At a cost of $58 million, was Life worth the investment? Commercially, with a worldwide box office of over $100 million, the answer is yes. Critically, it was fairly well-received. Its beautiful cosmic cinematography, the refreshingly morbid fate of each character and a bone-chilling, disturbing ending make for an enjoyable 104 minutes. Clearly it lit the imagination of audiences, too, sparking the theory that Life is a prequel to Venom. And the theory it could be a prequel to Cloverfield. And on the subject of Cloverfield

The Cloverfield Paradox (2018)

Over 103 million viewers were in for a special surprise during 2018's Super Bowl. In a typically innovative Bad Robot viral marketing strategy, the studio placed an ad to announce The Cloverfield Paradox would be available to stream on Netflix immediately after the game. The shrewd stunt garnered a flurry of excited voices online. The status of the third installment of the Cloverfield universe had been up in the air; originally titled God Particle, its release date was changed repeatedly until its unexpected Netflix debut.

Unfortunately, the film's quality failed to match the excitement. The Cloverfield Paradox feels a like third-generation Alien — or as Polygon bluntly put it, a "straight-to-video remake of 2017's Life." A crew of astronauts assemble to test a particle accelerator in an attempt to harness infinite energy for a future Earth running low on resources. One slight drawback: the risk of ripping the structure of space-time, mashing together alternate dimensions.

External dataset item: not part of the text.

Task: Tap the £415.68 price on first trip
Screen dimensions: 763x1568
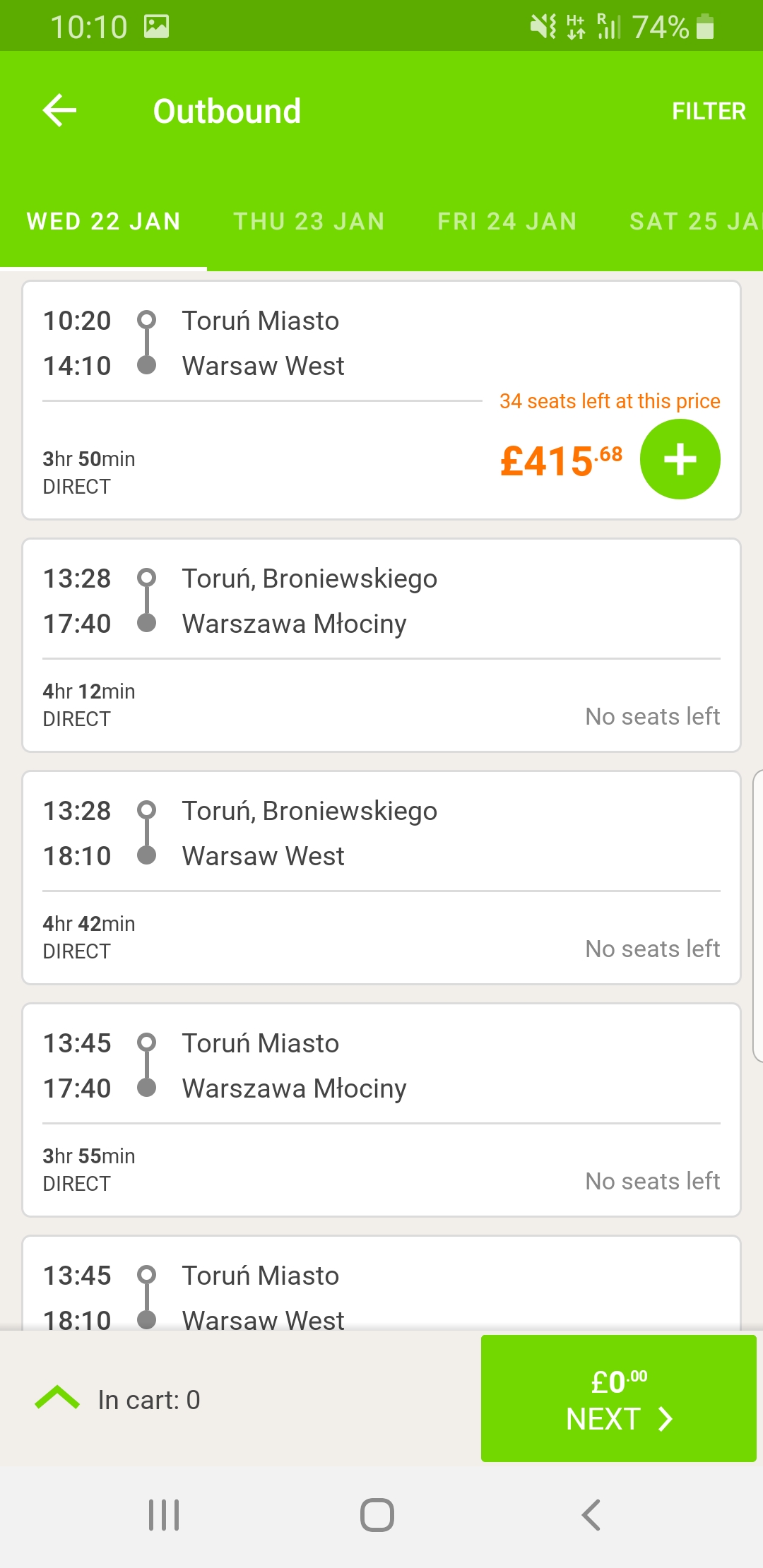Action: click(561, 461)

The Cloverfield Paradox only has tenuous links its two predecessors. Unlike earlier efforts, as its secluded, space-set horror unfolds, it feels rehashed and unimaginative despite its intriguing premise. By the time credits roll, existential philosophers may begin to wonder if Scott tested a narrative-driven particle accelerator in 1979, opening a portal to infinite Alien ripoffs.